Die ohnehin aufgelockerte Stimmung wurde anschließend immer besser – und von einigen Lachkrämpfen von Marco Reus begleitet. Das lag auch an großartig ehrlichen Fragen, wie die eines kleinen Jungen, der den ganzen Pressesaal zum Lachen brachte. Er wollte wissen: "Wenn ich Fußballer werde, muss man da schlau sein?" Daraufhin musste nicht nur Marco Reus richtig lachen. Der Dortmunder scherzte anschließend: "Wie du siehst, du musst es nicht sein." Dann aber lenkte Spaßvogel Reus ein: "Nee, heutzutage gibt es im Fußball viele Bereiche, die dazu gekommen sind, wo du auf dem Platz nachdenken musst. Du hast weniger Zeit im Spiel Situationen zu erkennen und musst schnell denken." Dann gab Reus aber die wirkliche Antwort: "Du musst natürlich schlau sein im Kopf, was das Fußballspielen betrifft. Alles andere sei mal dahingestellt."

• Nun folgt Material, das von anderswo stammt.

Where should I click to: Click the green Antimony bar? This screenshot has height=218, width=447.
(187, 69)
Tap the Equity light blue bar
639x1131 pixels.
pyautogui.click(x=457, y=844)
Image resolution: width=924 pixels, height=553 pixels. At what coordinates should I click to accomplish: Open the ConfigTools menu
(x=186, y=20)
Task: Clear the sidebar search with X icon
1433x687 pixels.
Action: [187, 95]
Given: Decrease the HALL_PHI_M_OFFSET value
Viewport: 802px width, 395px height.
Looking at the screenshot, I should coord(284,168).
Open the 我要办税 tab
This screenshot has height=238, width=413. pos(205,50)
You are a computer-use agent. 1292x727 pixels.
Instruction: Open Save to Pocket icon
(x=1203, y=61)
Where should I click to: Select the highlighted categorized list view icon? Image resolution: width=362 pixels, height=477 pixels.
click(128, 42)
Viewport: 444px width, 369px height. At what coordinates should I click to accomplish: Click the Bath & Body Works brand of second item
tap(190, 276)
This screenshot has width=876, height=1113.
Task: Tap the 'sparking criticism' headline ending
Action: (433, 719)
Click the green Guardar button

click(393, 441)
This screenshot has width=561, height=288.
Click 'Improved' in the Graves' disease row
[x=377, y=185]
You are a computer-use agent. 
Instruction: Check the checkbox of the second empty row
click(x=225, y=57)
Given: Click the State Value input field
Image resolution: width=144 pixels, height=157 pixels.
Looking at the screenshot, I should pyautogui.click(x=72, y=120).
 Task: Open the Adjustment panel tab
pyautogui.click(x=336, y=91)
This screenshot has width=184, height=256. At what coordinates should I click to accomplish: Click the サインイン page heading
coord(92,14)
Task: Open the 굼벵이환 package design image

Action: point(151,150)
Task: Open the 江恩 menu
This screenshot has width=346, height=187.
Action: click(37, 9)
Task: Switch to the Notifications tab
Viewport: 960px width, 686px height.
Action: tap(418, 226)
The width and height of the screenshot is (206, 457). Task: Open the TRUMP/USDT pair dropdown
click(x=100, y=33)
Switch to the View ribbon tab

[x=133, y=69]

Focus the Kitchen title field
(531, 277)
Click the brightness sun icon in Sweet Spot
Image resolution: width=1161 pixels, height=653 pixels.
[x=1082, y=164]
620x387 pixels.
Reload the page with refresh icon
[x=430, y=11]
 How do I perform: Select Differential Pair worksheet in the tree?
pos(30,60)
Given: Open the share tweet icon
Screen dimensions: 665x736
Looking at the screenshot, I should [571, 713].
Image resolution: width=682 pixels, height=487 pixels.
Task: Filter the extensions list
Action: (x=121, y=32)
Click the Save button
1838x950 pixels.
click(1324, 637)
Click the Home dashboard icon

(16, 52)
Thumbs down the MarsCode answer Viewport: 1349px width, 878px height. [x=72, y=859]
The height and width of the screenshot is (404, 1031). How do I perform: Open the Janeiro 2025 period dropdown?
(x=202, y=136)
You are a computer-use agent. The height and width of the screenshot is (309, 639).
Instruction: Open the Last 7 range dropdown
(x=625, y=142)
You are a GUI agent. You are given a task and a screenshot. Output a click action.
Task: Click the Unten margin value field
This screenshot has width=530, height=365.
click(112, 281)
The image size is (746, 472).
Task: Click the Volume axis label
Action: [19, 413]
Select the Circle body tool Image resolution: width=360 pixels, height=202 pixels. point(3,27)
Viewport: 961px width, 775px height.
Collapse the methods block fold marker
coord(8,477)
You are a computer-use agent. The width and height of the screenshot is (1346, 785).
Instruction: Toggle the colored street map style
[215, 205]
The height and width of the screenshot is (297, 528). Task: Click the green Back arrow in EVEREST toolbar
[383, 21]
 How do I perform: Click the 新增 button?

Auf den Gegner Estland gingen die Profis anschließend gar nicht mehr ein. Dabei ist das Spiel immens wichtig: Die auf dem letzten Platz stehenden Esten hatten mit einem 0:0 am Donnerstag gegen Weißrussland ihren ersten Punkt geholt. Deutschland steht gemeinsam mit den Niederlanden und Nordirland mit jeweils zwölf Punkten an der Spitze der Tabelle der fünfköpfigen Gruppe C. Ein Sieg gegen Estland ist also Pflicht für das Team von Joachim Löw – die beiden Bestplatzierten aus jeder Gruppe sind automatisch für die Europameisterschaft 2020 qualifiziert. Mitte November tritt das DFB-Team dann in den zwei letzten Spielen der Qualifikation gegen Weißrussland und Nordirland an.

Wenn die Stimmung jedoch nur halb so locker ist, wie bei dieser Pressekonferenz, dann muss sich niemand Sorgen machen, dass die deutsche Elf nicht zur EM fährt.